**Written task 1:**
List the languages in which the interview below says Ron van Dijk is fluent.
**Written task 2:**
According to the interview below, why did Ron van Dijk choose to study economics rather than history?

**Document passage:**

By Irene Middleman Thomas
Ron van Dijk, 58, speaks five languages and has lived in five countries. A fervent environmentalist, he has an M.A. in economics and began working — at age 16 — as a coleader for Euro-Bike Tours, the first U.S.-based operator to offer bicycle tours in Europe. Van Dijk said bicycles were poured into him “with the baby milk.” After all, “The Netherlands is a country where cycling is a way of life. Everyone practically cycles from the cradle to the grave!”
In his youth, van Dijk spent a year traveling solo through southern and eastern Europe, as well as several months on a bicycle in Colombia, Ecuador, Peru, and Bolivia.
So it’s only natural that he’s been the European Operations Manager for Billings, Montana–based Austin Adventures since 2009, the year that Euro-Bike Tours was acquired by Austin.
We recently asked Ron about his 40+ year career as a bicycle enthusiast and tour operator. (This interview has been condensed and edited for clarity.)
Question: Where have you lived?
Answer: I was born in Ottawa, Canada, to Dutch parents. I’ve lived since 2000 in Nijmegen, in the Netherlands, just five miles from the German border. My parents moved around, due to my dad’s career with IBM, so we also lived in the U.S., France, and Germany. I met my German wife, Elfriede, in Claremont, California, while earning a Masters in economics from Claremont Graduate University. I have dual Dutch and Canadian citizenship.
Q: Are you multilingual?
A: Yes, I am fluent in Dutch, English, German, French, and Italian.
Q: Why did you study economics?
A: I wish I would have studied history instead, because history is my real passion, but at the time I believed it would have limited my career to teaching in school (in retrospect, it would have been a perfect fit for my current job!) I chose economics also because since money makes the world go round, and the study of economics is, in a way, a study of society.
Q: What are some of the biggest changes you have seen in the bike tour business?
A: Really, when you look at it, not all that much has changed. It continues to be about great people enjoying beautiful routes by day and good food and accommodations by night. Okay, maybe the electric bike is a recent game changer, as this opens up more challenging destinations where you otherwise might not have gone, and adds at least 10 years to your cycling life.
Q: Which are your favorite countries to cycle in and why?
A: I like Holland and Denmark for their biking infrastructure and “easy-goingness,” while an added advantage for Americans is the fact that practically everyone can speak English quite fluently. France (especially the Dordogne region) is wonderful for its secondary road system, the food, and the many regions, which each have their own character. Austria’s scenery is spectacular.
Q: You are vital in the company for so much, from building great routes to hiring the best guides, but you still get out and guide trips now and then — pick four of your favorite trips to guide.
A: Denmark: It’s flat, it’s easy, lots of islands and pretty coastal scenery, and fantastic biking infrastructure. And let’s not forget the happy Danish population.
Belgium: Another flat and easy destination, also with great bike paths away from the traffic, picturesque canals, and the best beer in the world!
Burgundy: Beautifully kept vineyards, of course. Wonderful restaurants and superb wines. And some hills for those who are looking for a challenge here and there to whet their appetite.
Vienna to Prague: A perfect blend of history, culture, and nature. Be sure to add a few days before and after the trip to explore these great cities.

**Available data:**

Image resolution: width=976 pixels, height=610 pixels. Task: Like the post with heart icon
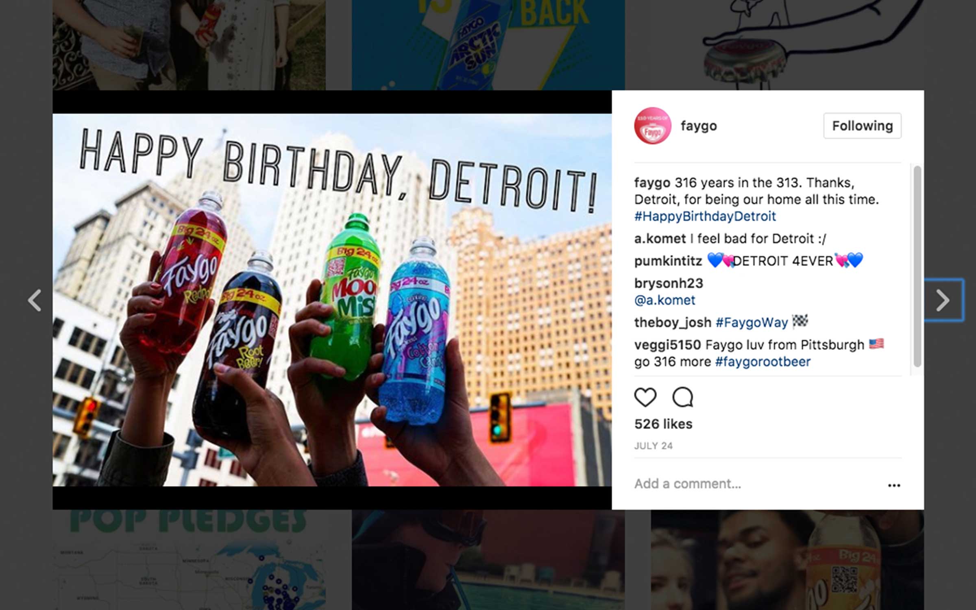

**Problem solution 1:**
Dutch, English, German, French, and Italian.

**Problem solution 2:**
He believed that studying history would have limited his career to teaching in school. He also chose economics because money makes the world go round, and the study of economics is, in a way, a study of society.